Dr Kate Quigley’s trip to the dentist might have revolutionised coral reef research.
The intra-oral dental scanner her dentist was using turned out to be the perfect thing for scanning baby corals and learning critical information about their growth.
“Baby corals and teeth are actually not too different. They’re both wet,” says Quigley, now a senior research scientist at the Minderoo Foundation.
“Which might not seem like a big deal – but if you’re scanning something, that creates diffraction. […] Having tech that can work in a wet environment and handle a texture that’s wet, is actually really important.”
There are a few other things that bring dental scanners and coral together, too.
“The properties of teeth and baby coral skeletons are very similar.

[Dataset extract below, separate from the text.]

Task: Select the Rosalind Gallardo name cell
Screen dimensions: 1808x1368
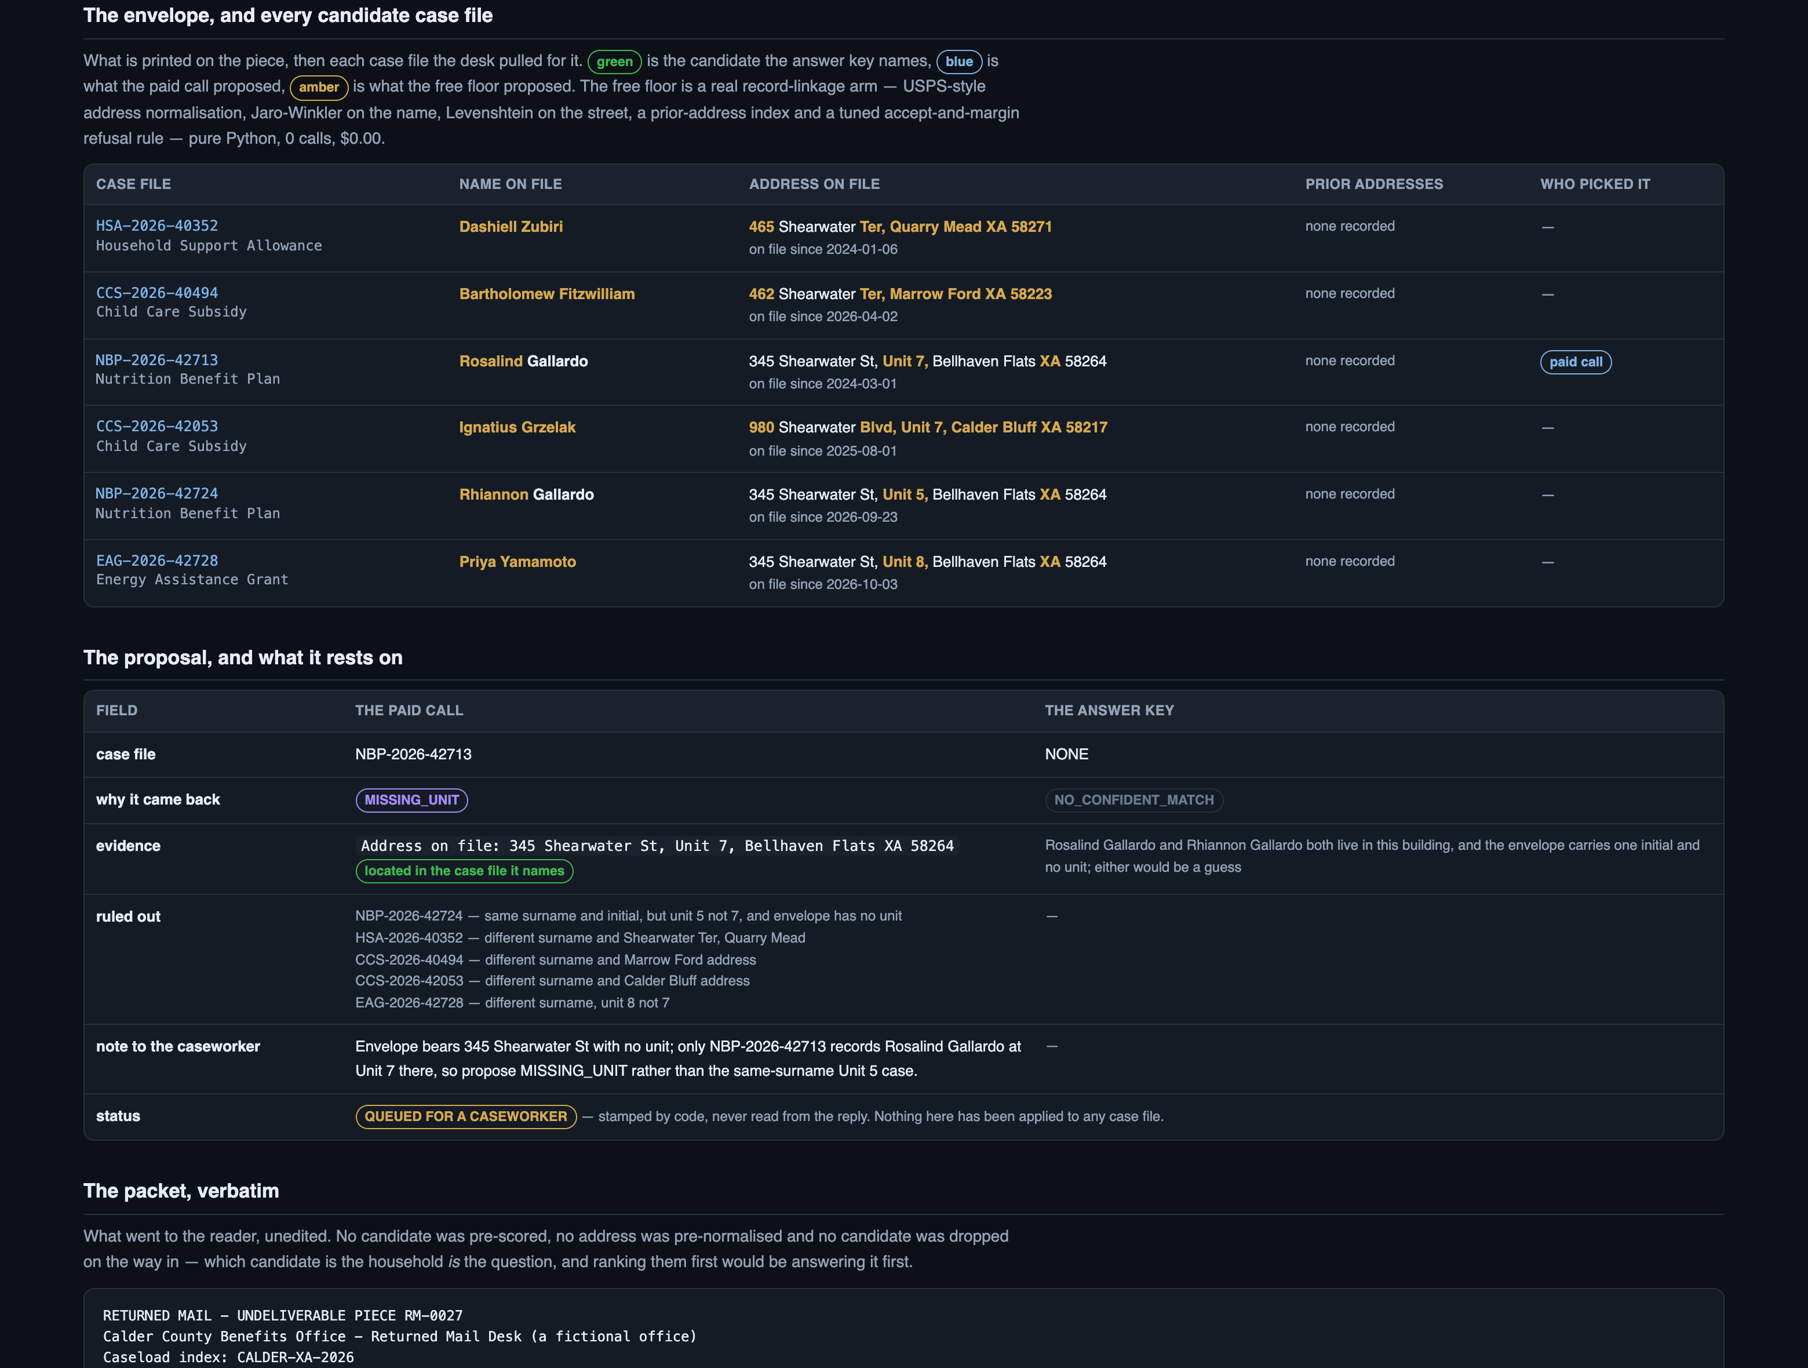Action: (x=523, y=361)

They’re calcium-based, slightly different, but similar enough that the resolution of the laser was tailored to coral skeletons, just by accident,” says Quigley.

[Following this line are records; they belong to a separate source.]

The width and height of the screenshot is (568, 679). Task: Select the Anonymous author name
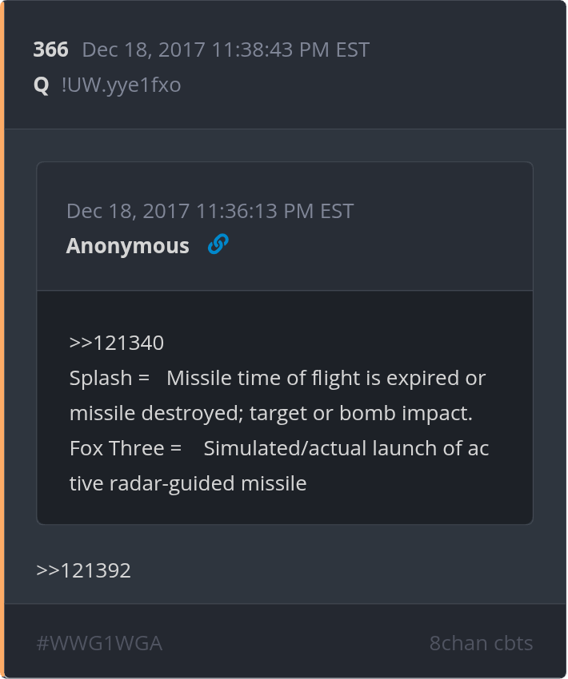coord(127,246)
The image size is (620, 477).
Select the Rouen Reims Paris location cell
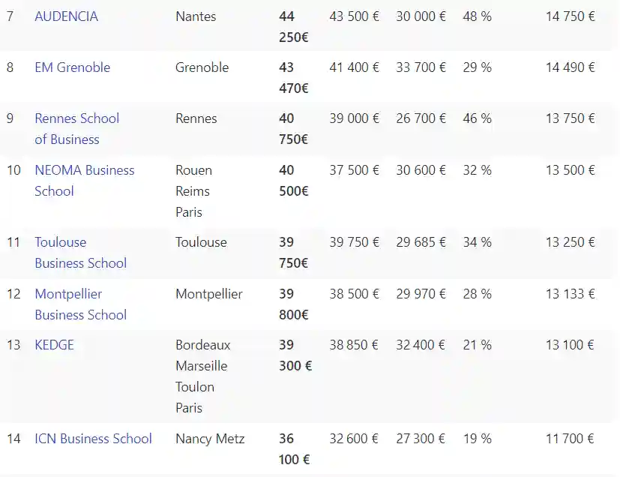coord(193,191)
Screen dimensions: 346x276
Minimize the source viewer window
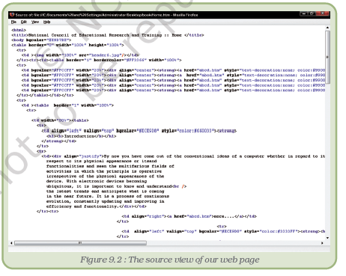[303, 13]
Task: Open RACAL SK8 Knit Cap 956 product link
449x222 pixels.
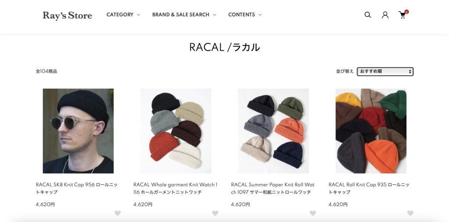Action: [77, 188]
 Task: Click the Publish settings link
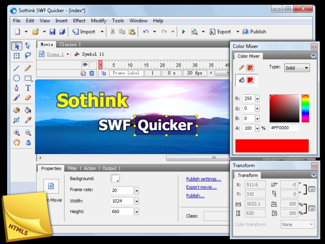coord(203,179)
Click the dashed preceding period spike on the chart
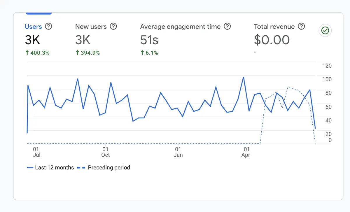This screenshot has height=212, width=350. point(289,87)
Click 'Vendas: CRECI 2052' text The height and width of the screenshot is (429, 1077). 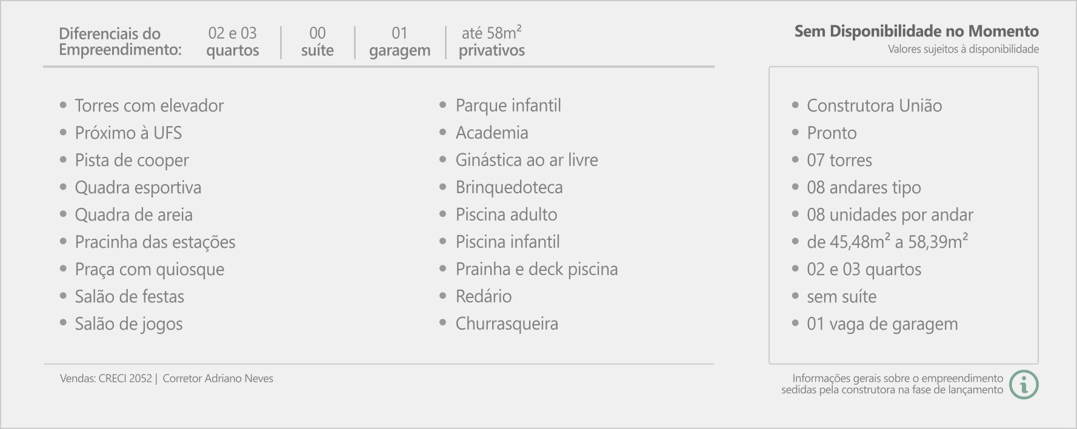(106, 378)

Read more: Have you ever seen a coral this big?
While conducting research at the Australian Institute of Marine Science (AIMS) and James Cook University, Quigley managed to get one of the tooth-scanning devices she’d seen at the dentist (the ITero Element 5D Flex), and test it on corals.
Quigley has published a description of the new method in Methods in Ecology and Evolution.
Monitoring coral growth is key to restoring and preserving it.
“Growth and survival are really the currency of any monitoring program. It doesn’t matter what organism you’re looking at,” says Quigley.
But it’s very difficult to monitor the growth of corals – because of their shape and size.
“How most coral growth studies are done is really just taking 2D flat images. And that works really well when the coral is really young, say a month or two months, because they’re like little flat pancakes,” says Quigley.
As they grow, corals develop very complex three-dimensional structures. Scanning these structures is time-consuming, and often destructive: the coral has to be killed in order to be scanned.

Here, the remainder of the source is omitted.